### Problem requirements
Nothing in the data should be left out or altered when it is retyped.

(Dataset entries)
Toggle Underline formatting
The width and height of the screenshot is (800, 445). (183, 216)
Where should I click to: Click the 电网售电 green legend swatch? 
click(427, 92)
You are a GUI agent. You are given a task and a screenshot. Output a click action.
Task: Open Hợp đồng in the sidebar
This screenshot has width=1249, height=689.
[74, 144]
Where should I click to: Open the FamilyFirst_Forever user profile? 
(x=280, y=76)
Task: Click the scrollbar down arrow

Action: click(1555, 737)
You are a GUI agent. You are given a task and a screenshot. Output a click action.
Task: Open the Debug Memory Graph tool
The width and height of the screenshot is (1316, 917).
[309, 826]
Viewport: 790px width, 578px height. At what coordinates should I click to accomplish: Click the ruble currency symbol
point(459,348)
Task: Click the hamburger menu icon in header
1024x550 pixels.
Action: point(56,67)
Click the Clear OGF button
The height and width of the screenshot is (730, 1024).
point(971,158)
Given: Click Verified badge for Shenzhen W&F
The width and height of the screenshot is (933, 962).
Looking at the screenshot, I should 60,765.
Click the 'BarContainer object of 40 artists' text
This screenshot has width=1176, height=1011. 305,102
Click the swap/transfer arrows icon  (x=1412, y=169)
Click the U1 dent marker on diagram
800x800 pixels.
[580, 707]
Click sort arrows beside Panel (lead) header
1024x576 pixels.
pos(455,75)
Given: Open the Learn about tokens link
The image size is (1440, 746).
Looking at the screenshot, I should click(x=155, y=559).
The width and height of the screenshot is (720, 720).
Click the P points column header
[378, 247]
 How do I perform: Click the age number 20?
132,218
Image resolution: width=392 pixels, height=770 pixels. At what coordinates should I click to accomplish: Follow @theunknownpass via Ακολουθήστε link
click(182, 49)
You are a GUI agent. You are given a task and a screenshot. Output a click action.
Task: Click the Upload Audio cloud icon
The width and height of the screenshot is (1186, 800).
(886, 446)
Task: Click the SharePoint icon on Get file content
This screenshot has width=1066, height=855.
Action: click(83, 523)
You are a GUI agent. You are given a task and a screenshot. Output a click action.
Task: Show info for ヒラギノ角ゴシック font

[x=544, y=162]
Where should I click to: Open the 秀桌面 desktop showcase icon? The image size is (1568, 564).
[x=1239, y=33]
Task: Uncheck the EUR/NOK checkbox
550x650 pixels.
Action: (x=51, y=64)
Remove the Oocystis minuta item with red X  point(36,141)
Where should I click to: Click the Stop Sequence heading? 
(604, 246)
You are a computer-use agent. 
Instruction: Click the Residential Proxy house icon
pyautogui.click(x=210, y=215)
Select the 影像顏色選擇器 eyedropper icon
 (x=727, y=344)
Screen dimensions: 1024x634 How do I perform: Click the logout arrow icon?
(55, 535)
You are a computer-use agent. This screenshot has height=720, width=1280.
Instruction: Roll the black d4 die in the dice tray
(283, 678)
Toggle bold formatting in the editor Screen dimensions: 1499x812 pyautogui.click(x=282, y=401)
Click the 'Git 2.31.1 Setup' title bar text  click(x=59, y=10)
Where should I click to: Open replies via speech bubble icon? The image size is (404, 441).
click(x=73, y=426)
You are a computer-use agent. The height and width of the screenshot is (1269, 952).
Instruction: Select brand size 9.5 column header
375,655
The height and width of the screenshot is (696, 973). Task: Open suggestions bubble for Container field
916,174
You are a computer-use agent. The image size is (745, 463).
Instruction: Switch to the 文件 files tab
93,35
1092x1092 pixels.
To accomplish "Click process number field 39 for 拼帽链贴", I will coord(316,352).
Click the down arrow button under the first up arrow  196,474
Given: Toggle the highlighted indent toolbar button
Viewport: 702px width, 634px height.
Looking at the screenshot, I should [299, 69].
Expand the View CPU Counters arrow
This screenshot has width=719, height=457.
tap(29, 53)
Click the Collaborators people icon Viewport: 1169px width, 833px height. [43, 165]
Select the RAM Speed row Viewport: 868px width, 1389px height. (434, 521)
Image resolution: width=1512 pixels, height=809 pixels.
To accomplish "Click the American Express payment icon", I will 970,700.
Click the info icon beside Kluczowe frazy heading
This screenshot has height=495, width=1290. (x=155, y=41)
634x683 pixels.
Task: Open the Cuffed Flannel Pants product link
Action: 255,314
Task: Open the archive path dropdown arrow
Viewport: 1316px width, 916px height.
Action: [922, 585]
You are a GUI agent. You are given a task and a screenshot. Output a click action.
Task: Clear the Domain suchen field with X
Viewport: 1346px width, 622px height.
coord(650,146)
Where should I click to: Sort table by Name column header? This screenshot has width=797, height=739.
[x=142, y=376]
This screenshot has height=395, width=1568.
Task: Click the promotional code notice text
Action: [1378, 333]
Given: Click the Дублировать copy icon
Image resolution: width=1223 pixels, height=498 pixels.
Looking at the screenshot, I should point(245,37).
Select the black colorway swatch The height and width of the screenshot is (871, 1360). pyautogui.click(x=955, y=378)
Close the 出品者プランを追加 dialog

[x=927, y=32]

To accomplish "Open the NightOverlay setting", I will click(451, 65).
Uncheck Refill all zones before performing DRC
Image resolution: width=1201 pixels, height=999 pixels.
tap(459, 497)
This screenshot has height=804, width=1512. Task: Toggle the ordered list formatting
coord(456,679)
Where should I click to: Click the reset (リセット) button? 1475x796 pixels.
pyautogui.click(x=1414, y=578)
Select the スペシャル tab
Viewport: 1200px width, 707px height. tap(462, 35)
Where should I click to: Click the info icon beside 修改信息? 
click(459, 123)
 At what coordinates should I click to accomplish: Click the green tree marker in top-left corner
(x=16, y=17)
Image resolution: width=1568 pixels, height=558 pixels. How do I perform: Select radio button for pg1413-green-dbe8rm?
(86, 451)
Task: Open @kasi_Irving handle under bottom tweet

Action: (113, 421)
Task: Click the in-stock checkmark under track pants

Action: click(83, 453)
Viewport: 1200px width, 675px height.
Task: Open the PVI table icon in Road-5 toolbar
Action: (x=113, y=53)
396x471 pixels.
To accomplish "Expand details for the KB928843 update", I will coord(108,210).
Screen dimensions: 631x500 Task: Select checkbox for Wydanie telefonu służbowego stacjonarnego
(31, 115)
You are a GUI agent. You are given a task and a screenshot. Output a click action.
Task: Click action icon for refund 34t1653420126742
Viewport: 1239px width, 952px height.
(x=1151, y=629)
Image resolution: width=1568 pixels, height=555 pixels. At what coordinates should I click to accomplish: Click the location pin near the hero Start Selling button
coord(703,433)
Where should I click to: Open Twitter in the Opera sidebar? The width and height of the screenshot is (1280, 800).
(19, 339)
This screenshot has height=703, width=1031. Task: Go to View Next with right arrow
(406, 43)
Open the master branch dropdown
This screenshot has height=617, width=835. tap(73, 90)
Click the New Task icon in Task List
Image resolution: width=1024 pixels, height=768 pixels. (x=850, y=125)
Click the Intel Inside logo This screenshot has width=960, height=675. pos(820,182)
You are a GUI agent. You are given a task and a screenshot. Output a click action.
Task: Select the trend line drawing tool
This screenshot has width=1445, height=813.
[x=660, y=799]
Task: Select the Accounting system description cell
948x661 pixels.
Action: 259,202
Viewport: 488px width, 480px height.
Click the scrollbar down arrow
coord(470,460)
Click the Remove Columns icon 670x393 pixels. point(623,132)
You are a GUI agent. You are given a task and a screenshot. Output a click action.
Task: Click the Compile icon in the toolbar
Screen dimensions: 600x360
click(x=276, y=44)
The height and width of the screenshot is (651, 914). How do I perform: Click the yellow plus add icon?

### Task result
Toggle Underline formatting
The width and height of the screenshot is (800, 445). (183, 216)
Where should I click to: Click the 电网售电 green legend swatch? 
click(427, 92)
You are a GUI agent. You are given a task and a screenshot. Output a click action.
Task: Open Hợp đồng in the sidebar
This screenshot has width=1249, height=689.
[74, 144]
Where should I click to: Open the FamilyFirst_Forever user profile? 
(x=280, y=76)
Task: Click the scrollbar down arrow

Action: click(1555, 737)
You are a GUI agent. You are given a task and a screenshot. Output a click action.
Task: Open the Debug Memory Graph tool
The width and height of the screenshot is (1316, 917).
[309, 826]
Viewport: 790px width, 578px height. At what coordinates should I click to accomplish: Click the ruble currency symbol
point(459,348)
Task: Click the hamburger menu icon in header
1024x550 pixels.
Action: point(56,67)
Click the Clear OGF button
The height and width of the screenshot is (730, 1024).
point(971,158)
Given: Click Verified badge for Shenzhen W&F
The width and height of the screenshot is (933, 962).
Looking at the screenshot, I should 60,765.
Click the 'BarContainer object of 40 artists' text
This screenshot has width=1176, height=1011. 305,102
Click the swap/transfer arrows icon  (x=1412, y=169)
Click the U1 dent marker on diagram
800x800 pixels.
[580, 707]
Click sort arrows beside Panel (lead) header
1024x576 pixels.
pos(455,75)
Given: Open the Learn about tokens link
The image size is (1440, 746).
Looking at the screenshot, I should click(x=155, y=559).
The width and height of the screenshot is (720, 720).
Click the P points column header
[378, 247]
 How do I perform: Click the age number 20?
132,218
Image resolution: width=392 pixels, height=770 pixels. At what coordinates should I click to accomplish: Follow @theunknownpass via Ακολουθήστε link
click(182, 49)
You are a GUI agent. You are given a task and a screenshot. Output a click action.
Task: Click the Upload Audio cloud icon
The width and height of the screenshot is (1186, 800).
(886, 446)
Task: Click the SharePoint icon on Get file content
This screenshot has width=1066, height=855.
Action: click(83, 523)
You are a GUI agent. You are given a task and a screenshot. Output a click action.
Task: Show info for ヒラギノ角ゴシック font

[x=544, y=162]
Where should I click to: Open the 秀桌面 desktop showcase icon? The image size is (1568, 564).
[x=1239, y=33]
Task: Uncheck the EUR/NOK checkbox
550x650 pixels.
Action: (x=51, y=64)
Remove the Oocystis minuta item with red X  point(36,141)
Where should I click to: Click the Stop Sequence heading? 
(604, 246)
You are a computer-use agent. 
Instruction: Click the Residential Proxy house icon
pyautogui.click(x=210, y=215)
Select the 影像顏色選擇器 eyedropper icon
 (x=727, y=344)
Screen dimensions: 1024x634 How do I perform: Click the logout arrow icon?
(55, 535)
You are a computer-use agent. This screenshot has height=720, width=1280.
Instruction: Roll the black d4 die in the dice tray
(283, 678)
Toggle bold formatting in the editor Screen dimensions: 1499x812 pyautogui.click(x=282, y=401)
Click the 'Git 2.31.1 Setup' title bar text  click(x=59, y=10)
Where should I click to: Open replies via speech bubble icon? The image size is (404, 441).
click(x=73, y=426)
You are a computer-use agent. The height and width of the screenshot is (1269, 952).
Instruction: Select brand size 9.5 column header
375,655
The height and width of the screenshot is (696, 973). Task: Open suggestions bubble for Container field
916,174
You are a computer-use agent. The image size is (745, 463).
Instruction: Switch to the 文件 files tab
93,35
1092x1092 pixels.
To accomplish "Click process number field 39 for 拼帽链贴", I will coord(316,352).
Click the down arrow button under the first up arrow  196,474
Given: Toggle the highlighted indent toolbar button
Viewport: 702px width, 634px height.
Looking at the screenshot, I should [299, 69].
Expand the View CPU Counters arrow
This screenshot has width=719, height=457.
tap(29, 53)
Click the Collaborators people icon Viewport: 1169px width, 833px height. [43, 165]
Select the RAM Speed row Viewport: 868px width, 1389px height. (434, 521)
Image resolution: width=1512 pixels, height=809 pixels.
To accomplish "Click the American Express payment icon", I will 970,700.
Click the info icon beside Kluczowe frazy heading
This screenshot has height=495, width=1290. (x=155, y=41)
634x683 pixels.
Task: Open the Cuffed Flannel Pants product link
Action: 255,314
Task: Open the archive path dropdown arrow
Viewport: 1316px width, 916px height.
Action: [922, 585]
You are a GUI agent. You are given a task and a screenshot. Output a click action.
Task: Clear the Domain suchen field with X
Viewport: 1346px width, 622px height.
coord(650,146)
Where should I click to: Sort table by Name column header? This screenshot has width=797, height=739.
[x=142, y=376]
This screenshot has height=395, width=1568.
Task: Click the promotional code notice text
Action: [1378, 333]
Given: Click the Дублировать copy icon
Image resolution: width=1223 pixels, height=498 pixels.
Looking at the screenshot, I should point(245,37).
Select the black colorway swatch The height and width of the screenshot is (871, 1360). pyautogui.click(x=955, y=378)
Close the 出品者プランを追加 dialog

[x=927, y=32]

To accomplish "Open the NightOverlay setting", I will click(451, 65).
Uncheck Refill all zones before performing DRC
Image resolution: width=1201 pixels, height=999 pixels.
tap(459, 497)
This screenshot has height=804, width=1512. Task: Toggle the ordered list formatting
coord(456,679)
Where should I click to: Click the reset (リセット) button? 1475x796 pixels.
pyautogui.click(x=1414, y=578)
Select the スペシャル tab
Viewport: 1200px width, 707px height. tap(462, 35)
Where should I click to: Click the info icon beside 修改信息? 
click(459, 123)
 At what coordinates should I click to accomplish: Click the green tree marker in top-left corner
(x=16, y=17)
Image resolution: width=1568 pixels, height=558 pixels. How do I perform: Select radio button for pg1413-green-dbe8rm?
(86, 451)
Task: Open @kasi_Irving handle under bottom tweet

Action: (113, 421)
Task: Click the in-stock checkmark under track pants

Action: click(83, 453)
Viewport: 1200px width, 675px height.
Task: Open the PVI table icon in Road-5 toolbar
Action: (x=113, y=53)
396x471 pixels.
To accomplish "Expand details for the KB928843 update", I will coord(108,210).
Screen dimensions: 631x500 Task: Select checkbox for Wydanie telefonu służbowego stacjonarnego
(31, 115)
You are a GUI agent. You are given a task and a screenshot. Output a click action.
Task: Click action icon for refund 34t1653420126742
Viewport: 1239px width, 952px height.
(x=1151, y=629)
Image resolution: width=1568 pixels, height=555 pixels. At what coordinates should I click to accomplish: Click the location pin near the hero Start Selling button
coord(703,433)
Where should I click to: Open Twitter in the Opera sidebar? The width and height of the screenshot is (1280, 800).
(19, 339)
This screenshot has height=703, width=1031. Task: Go to View Next with right arrow
(406, 43)
Open the master branch dropdown
This screenshot has height=617, width=835. tap(73, 90)
Click the New Task icon in Task List
Image resolution: width=1024 pixels, height=768 pixels. (x=850, y=125)
Click the Intel Inside logo This screenshot has width=960, height=675. pos(820,182)
You are a GUI agent. You are given a task and a screenshot. Output a click action.
Task: Select the trend line drawing tool
This screenshot has width=1445, height=813.
[x=660, y=799]
Task: Select the Accounting system description cell
948x661 pixels.
Action: 259,202
Viewport: 488px width, 480px height.
Click the scrollbar down arrow
coord(470,460)
Click the Remove Columns icon 670x393 pixels. point(623,132)
You are a GUI agent. You are given a task and a screenshot. Output a click action.
Task: Click the Compile icon in the toolbar
Screen dimensions: 600x360
click(x=276, y=44)
The height and width of the screenshot is (651, 914). How do I perform: Click the yellow plus add icon?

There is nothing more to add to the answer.